◆ Exercise description
Below are records; count the lines among them that include the string "notifications", and state only the number.
====== Material shown
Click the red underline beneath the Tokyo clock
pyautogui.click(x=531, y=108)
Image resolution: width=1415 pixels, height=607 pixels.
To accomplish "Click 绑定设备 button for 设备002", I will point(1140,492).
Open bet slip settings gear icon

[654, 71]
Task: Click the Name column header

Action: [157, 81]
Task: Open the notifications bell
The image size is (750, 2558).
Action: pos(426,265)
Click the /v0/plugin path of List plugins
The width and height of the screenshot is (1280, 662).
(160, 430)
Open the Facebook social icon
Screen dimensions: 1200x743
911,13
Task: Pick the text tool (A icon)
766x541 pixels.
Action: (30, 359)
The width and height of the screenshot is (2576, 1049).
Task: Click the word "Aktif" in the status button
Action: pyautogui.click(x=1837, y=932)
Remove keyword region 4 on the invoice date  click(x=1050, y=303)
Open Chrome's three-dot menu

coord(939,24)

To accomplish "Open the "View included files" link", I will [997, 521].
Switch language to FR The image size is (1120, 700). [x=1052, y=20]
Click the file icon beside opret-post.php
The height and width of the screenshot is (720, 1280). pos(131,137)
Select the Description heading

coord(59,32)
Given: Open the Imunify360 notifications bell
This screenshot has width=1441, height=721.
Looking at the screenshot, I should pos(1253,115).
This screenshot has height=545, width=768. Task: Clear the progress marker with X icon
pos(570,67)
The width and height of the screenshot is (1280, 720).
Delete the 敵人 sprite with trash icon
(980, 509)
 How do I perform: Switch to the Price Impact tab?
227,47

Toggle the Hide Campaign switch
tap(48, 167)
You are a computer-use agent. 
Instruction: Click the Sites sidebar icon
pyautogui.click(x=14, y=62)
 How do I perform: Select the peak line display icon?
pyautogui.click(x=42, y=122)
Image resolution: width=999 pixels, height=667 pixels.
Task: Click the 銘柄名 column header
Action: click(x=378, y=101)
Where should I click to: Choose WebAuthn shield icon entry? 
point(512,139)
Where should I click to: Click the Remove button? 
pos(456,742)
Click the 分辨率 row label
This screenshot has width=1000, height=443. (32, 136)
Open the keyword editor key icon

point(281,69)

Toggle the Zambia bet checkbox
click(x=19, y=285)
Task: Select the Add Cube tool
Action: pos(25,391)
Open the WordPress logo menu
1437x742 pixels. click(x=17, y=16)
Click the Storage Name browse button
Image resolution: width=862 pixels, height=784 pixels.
============
◆ Answer section
2